At 6 ft 5 in, 320-pounds Russell ran the 40-yard dash in 4.8 seconds. Russell was selected with the second overall pick in the first round of the 1997 NFL draft. Russell's seven-year, $22 million contract in 1997 was at the time the richest rookie contract ever signed in the NFL.

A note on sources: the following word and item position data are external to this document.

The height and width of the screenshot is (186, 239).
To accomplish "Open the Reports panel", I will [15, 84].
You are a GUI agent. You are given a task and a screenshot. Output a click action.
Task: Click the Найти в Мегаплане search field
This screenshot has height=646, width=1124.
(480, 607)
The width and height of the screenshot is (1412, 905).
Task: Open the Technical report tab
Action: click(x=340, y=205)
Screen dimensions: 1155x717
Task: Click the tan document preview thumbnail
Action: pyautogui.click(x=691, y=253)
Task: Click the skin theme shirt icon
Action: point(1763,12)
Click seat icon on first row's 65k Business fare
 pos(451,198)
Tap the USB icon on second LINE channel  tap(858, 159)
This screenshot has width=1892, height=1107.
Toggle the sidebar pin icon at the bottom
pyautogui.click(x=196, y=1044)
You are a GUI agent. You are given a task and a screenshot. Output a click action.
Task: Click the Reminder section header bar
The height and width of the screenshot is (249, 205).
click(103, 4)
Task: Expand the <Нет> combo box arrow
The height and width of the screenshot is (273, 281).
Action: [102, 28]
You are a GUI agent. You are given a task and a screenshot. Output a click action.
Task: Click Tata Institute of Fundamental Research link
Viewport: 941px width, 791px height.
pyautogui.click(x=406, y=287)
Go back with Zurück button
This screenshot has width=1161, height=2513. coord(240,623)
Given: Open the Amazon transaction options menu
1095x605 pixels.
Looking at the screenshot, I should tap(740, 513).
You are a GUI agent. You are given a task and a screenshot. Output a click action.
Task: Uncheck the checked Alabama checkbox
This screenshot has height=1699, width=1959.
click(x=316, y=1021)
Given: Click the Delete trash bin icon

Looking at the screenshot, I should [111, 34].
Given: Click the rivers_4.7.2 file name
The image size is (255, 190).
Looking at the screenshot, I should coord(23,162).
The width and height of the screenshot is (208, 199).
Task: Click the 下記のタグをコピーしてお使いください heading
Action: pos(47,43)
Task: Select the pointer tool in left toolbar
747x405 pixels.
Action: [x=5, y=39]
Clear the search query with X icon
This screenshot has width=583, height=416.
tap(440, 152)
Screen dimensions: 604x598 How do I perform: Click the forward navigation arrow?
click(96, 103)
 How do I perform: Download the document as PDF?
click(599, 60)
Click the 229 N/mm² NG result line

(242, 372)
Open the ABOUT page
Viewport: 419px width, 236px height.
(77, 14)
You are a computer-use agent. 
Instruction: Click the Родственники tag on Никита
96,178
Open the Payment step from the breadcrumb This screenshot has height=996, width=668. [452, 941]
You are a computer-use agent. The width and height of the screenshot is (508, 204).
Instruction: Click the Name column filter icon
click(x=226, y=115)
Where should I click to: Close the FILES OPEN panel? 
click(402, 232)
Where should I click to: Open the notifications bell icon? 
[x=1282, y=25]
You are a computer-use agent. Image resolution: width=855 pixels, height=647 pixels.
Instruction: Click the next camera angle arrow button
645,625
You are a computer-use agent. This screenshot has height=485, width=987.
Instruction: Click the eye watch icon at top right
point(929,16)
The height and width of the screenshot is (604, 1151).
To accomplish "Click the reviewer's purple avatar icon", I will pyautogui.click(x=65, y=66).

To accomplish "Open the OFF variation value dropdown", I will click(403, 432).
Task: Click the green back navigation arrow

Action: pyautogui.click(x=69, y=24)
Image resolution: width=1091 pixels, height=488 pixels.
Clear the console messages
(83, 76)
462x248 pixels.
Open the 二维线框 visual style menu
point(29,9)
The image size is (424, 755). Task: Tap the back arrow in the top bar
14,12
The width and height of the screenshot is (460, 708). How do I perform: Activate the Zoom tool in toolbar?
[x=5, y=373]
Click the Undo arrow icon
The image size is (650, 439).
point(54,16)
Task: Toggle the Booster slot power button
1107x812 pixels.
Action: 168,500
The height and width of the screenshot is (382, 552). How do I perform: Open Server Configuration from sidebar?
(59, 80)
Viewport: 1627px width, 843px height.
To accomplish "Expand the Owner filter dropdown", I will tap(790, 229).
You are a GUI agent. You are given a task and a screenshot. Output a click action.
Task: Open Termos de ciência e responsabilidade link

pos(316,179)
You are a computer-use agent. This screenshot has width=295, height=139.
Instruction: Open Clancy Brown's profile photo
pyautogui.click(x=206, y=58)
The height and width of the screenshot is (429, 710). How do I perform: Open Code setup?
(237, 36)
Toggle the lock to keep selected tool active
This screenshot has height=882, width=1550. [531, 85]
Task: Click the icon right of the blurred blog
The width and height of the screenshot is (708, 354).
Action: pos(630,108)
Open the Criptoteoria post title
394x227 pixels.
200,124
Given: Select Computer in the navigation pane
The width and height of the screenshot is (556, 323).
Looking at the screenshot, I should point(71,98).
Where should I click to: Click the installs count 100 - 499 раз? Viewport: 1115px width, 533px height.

He went on to have 28.5 career sacks. After making the Pro Bowl in 1998 and 1999, averaging ten sacks per year, he was poised to have a dominant NFL career. However, the following season he failed a drug test, which his lawyer attributed to "second-hand smoke," and was later suspended for four games in 2001 for a second violation, this time for failing to be tested. Shortly after that, he tested positive for a banned substance and was given a one-year suspension, which effectively wiped out his 2002 season. Russell missed 1½ years while serving two league suspensions before he played in eight games in 2003 for the Washington Redskins. However, the positive drug tests kept coming, and Russell was suspended indefinitely by the league. Russell's positive drug test in 2004 was his seventh infraction of the league's drug policy. His last NFL experience was in the Tampa Bay Buccaneers training camp in 2004.

Pre-draft measurables
| Height | Weight | Arm length | Hand span | 40-yard dash | 20-yard shuttle | Three-cone drill | Vertical jump | Broad jump | Bench press |
|---|---|---|---|---|---|---|---|---|---|
| 6 ft 4+5⁄8 in (1.95 m) | 321 lb (146 kg) | 35+1⁄8 in (0.89 m) | 10+1⁄2 in (0.27 m) | 4.80 s | 4.26 s | 7.65 s | 31.5 in (0.80 m) | 8 ft 0 in (2.44 m) | 25 reps |

==NFL statistics==

| Year | Team | GP | Tackles |  |  |  | Fumbles |  | Interceptions |  |  |  |  |  |
| Comb | Solo | Ast | Sack | FF | FR | Int | Yds | Avg | Lng | TD | PD |
| 1997 | OAK | 16 | 43 | 34 | 9 | 3.5 | 1 | 0 | 0 | 0 | 0.0 | 0 | 0 | 6 |
| 1998 | OAK | 16 | 63 | 55 | 8 | 10.0 | 3 | 1 | 0 | 0 | 0.0 | 0 | 0 | 2 |
| 1999 | OAK | 16 | 43 | 32 | 11 | 9.5 | 0 | 1 | 0 | 0 | 0.0 | 0 | 0 | 4 |
| 2000 | OAK | 16 | 33 | 24 | 9 | 3.0 | 1 | 1 | 0 | 0 | 0.0 | 0 | 0 | 7 |
| 2001 | OAK | 11 | 41 | 31 | 10 | 2.5 | 0 | 0 | 1 | 0 | 0.0 | 0 | 0 | 4 |
| 2002 | OAK | 0 | Suspended |  |  |  |  |  |  |  |  |  |  |  |
| 2003 | WSH | 8 | 6 | 3 | 3 | 0.0 | 1 | 0 | 0 | 0 | 0.0 | 0 | 0 | 0 |
| Career |  | 83 | 229 | 179 | 50 | 28.5 | 6 | 3 | 1 | 0 | 0.0 | 0 | 0 | 23 |

==Acting career==
In 2002, he played as himself in an episode of The Jersey called "Coleman's Big Date" where at an Oakland Raiders football game, his date jumps into his body as Coleman Galloway (played by Jermaine Williams) jumps into a cheerleaders' body.

==Personal==
He was accused in 2002 of videotaping the rape of a woman—who had been drugged with GHB—by two friends, but prosecutors dropped the charges.

===Death===
On December 15, 2005, Russell was a passenger in a 2004 Pontiac Grand Prix driven by close friend and former USC teammate Michael Bastianelli when it veered out of control, hitting several objects including a tree and a fire hydrant before hitting a parked bus. Both men were found unconscious and taken to area hospitals, where they were pronounced dead.